[PROBLEM DETAILS]: Look below for the line holding "Vuurwerk (671, 21)" and the line holding "[لینک به Skype] (274, 621)". Repeat those two and everything between, exactly.

[AVAILABLE DATA]:
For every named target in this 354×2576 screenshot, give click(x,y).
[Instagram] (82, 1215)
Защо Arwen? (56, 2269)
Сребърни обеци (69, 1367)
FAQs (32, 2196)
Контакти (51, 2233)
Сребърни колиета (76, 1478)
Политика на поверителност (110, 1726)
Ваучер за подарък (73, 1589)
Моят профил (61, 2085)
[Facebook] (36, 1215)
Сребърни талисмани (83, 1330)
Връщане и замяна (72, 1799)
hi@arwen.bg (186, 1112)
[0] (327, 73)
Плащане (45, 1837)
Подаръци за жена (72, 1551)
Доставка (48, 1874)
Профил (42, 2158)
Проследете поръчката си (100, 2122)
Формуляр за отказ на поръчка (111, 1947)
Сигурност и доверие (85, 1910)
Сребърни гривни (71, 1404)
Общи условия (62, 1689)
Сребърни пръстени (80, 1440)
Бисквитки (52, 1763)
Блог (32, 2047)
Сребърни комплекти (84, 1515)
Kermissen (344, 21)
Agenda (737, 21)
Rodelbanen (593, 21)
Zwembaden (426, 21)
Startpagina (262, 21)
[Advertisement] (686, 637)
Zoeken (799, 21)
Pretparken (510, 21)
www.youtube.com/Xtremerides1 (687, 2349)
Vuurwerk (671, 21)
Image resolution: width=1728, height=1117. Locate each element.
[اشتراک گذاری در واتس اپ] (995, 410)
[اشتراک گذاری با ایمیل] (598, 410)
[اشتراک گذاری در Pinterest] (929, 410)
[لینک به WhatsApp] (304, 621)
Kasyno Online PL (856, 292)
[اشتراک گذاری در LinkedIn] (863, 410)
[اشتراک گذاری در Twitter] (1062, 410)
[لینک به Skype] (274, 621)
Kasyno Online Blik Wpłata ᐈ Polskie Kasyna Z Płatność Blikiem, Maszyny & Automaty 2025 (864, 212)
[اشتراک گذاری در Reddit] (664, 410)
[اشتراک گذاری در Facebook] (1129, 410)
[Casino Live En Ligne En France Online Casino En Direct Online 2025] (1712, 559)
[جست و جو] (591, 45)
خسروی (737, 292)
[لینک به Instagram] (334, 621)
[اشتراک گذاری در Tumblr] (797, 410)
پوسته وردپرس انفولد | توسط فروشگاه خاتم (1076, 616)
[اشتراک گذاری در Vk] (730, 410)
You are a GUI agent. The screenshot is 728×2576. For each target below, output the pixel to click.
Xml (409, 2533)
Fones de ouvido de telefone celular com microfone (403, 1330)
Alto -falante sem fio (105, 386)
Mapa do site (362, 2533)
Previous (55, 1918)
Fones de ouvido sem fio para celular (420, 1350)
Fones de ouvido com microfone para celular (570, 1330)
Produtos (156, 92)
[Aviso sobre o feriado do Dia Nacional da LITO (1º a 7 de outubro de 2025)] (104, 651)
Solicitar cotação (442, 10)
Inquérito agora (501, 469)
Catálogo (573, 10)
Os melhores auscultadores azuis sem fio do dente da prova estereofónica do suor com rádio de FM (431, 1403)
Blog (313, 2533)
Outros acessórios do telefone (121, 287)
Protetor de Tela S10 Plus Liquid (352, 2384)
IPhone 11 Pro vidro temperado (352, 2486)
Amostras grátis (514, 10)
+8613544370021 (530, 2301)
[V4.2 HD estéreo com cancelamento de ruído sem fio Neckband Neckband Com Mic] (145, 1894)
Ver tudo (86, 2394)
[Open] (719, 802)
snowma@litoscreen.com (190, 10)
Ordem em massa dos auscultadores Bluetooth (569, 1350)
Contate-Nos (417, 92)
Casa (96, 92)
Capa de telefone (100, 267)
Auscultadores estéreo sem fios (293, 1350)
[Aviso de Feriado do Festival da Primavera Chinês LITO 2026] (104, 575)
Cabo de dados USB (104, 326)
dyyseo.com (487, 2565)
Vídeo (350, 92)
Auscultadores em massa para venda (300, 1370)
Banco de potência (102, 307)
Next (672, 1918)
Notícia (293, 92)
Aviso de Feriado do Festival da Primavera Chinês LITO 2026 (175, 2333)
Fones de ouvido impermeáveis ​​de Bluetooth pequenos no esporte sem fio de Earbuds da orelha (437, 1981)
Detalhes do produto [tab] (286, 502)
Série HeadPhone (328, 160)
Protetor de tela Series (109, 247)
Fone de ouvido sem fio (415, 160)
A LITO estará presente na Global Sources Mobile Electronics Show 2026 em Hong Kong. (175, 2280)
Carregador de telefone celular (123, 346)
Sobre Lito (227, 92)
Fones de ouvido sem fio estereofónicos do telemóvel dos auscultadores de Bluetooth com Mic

[RESPONSE AREA]:
Vuurwerk (671, 21)
Image resolution: width=1728, height=1117. Locate each element.
[اشتراک گذاری در واتس اپ] (995, 410)
[اشتراک گذاری با ایمیل] (598, 410)
[اشتراک گذاری در Pinterest] (929, 410)
[لینک به WhatsApp] (304, 621)
Kasyno Online PL (856, 292)
[اشتراک گذاری در LinkedIn] (863, 410)
[اشتراک گذاری در Twitter] (1062, 410)
[لینک به Skype] (274, 621)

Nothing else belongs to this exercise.